Before jetting off to a new job in Canada a few months ago (read more about this aspect here and here), health reformer Stephen Duckett took time out to reflect on his experiences from the trenches at both the state and national level.
As CEO of Queensland Health’s Centre for Healthcare Improvement, he helped drive changes in Queensland post the revelations of the Bundaberg fiasco, and also had a hand in national reform efforts as a member of the National Health and Hospitals Reform Commission.
His article in the latest Medical Journal of Australia is worth reading.
Amongst other things, he:
• suggests that the macro level reforms proposed by the NHHRC will not and can not change the internal workings of hospitals and other health care facilities. “Levers for that are in the hands of individual managers and staff, and are not amenable to change with the levers in the hands of the NHHRC,” he says.
• stresses the importance of political commitment to enable reform. The Qld Government has had this but NSW has not. “Unfortunately, the recent Garling Inquiry does not appear to have stimulated the same fundamental reform in New South Wales that Queensland embraced,” he says.
• details some of the reforms undertaken by Qld Health, including that it has run the the largest leadership development program in Australia (not only in the health sector), with more than 5000 managers and supervisors (just over half of whom were clinicians) participating in 2-day workshops to improve leadership skills.
The MJA also has another interesting article for those with an interest in health reform. It’s probably no coincidence that the author also hails from Queensland – Dr Ian A Scott, Director, Department of Internal Medicine, Princess Alexandra Hospital, in Brisbane.
It is especially valuable reading for those who are expecting the forthcoming tsunami of medical student numbers to resolve workforce maldistribution and inefficiencies.
An excerpt:
… does an increase in overall clinician numbers necessarily equate with improved health care and outcomes? Studies in the United States suggest a weak link between population health and doctor supply; primary care is a possible exception. Geographical regions with 60% more doctors than regions with the lowest per-capita supply perform no better in measures of mortality, quality of care, or patient satisfaction with care or perceptions of access. If more doctors are needed, more primary care doctors than specialists are likely to yield better outcomes at lower cost. These findings have implications for the diminishing proportion (currently 27%) of Australian medical graduates entering general practice. Finally, previous supply increases in the US and Australia have not led to more doctors working in under-served communities with clearly documented unmet health needs.
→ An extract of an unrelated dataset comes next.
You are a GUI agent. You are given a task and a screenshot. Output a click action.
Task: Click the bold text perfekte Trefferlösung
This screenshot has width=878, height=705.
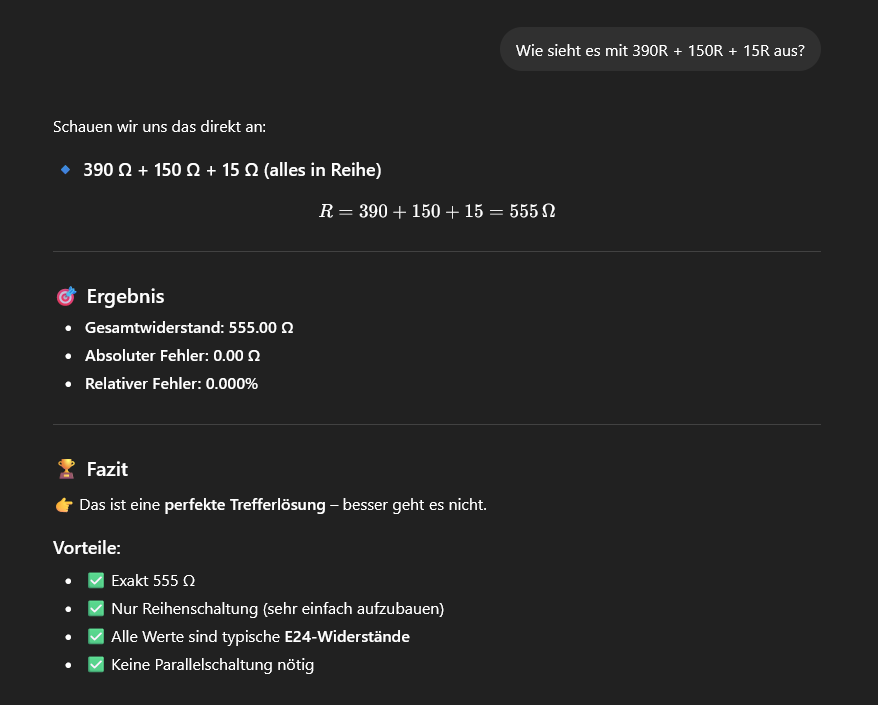(x=245, y=505)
Scott also says that “clinician productivity is being sapped by bureaucratic imposts and inertia, poor human resource management, and failed systems of organisational governance”. He proposes some solutions, including:
• clinical interventions that are ineffective or of very marginal value should be discouraged, thus diverting time to more effective interventions
• dysfunctional non-electronic clinical information systems, which create duplication and waste time, must be digitally reformed. Electronic personal health records stored on patient-authorised web-based portals or patient-held “smart cards” would allow rapid access to patient data from different providers across multiple sites, thus improving patient safety and saving time and resources
• health care organisations, both small and large, should re-engineer current models of care that constrain clinician productivity. Recent large-scale service redesign projects in the UK and Australia have achieved modest success in making better use of clinics, operating theatres, hospital beds, and community services. Countless examples of small-scale innovations, both successful and unsuccessful, remain unreported and thus are not disseminated
• current role delineations, job descriptions and award structures may be impeding the efficient alignment of skill sets with clinical tasks and thus require change. Appropriate delegation of medically supervised, protocol-led, lower-complexity tasks to newly defined positions of nurse practitioners and physician assistants has the potential to free up doctors for more higher-complexity tasks in settings where research suggests dividends in service enhancement, such as clinics and nursing homes
• fundamental changes to the Medicare Benefits Schedule. The current MBS overpays procedural specialists and other narrowly scoped practitioners involved in one-off operations or consultations, and underpays cognitive, generalist clinicians dealing with chronic disease over the long term
• Public involvement in efforts to rationalise and prioritise health services is possible and should be encouraged in guaranteeing a more sustainable health care system.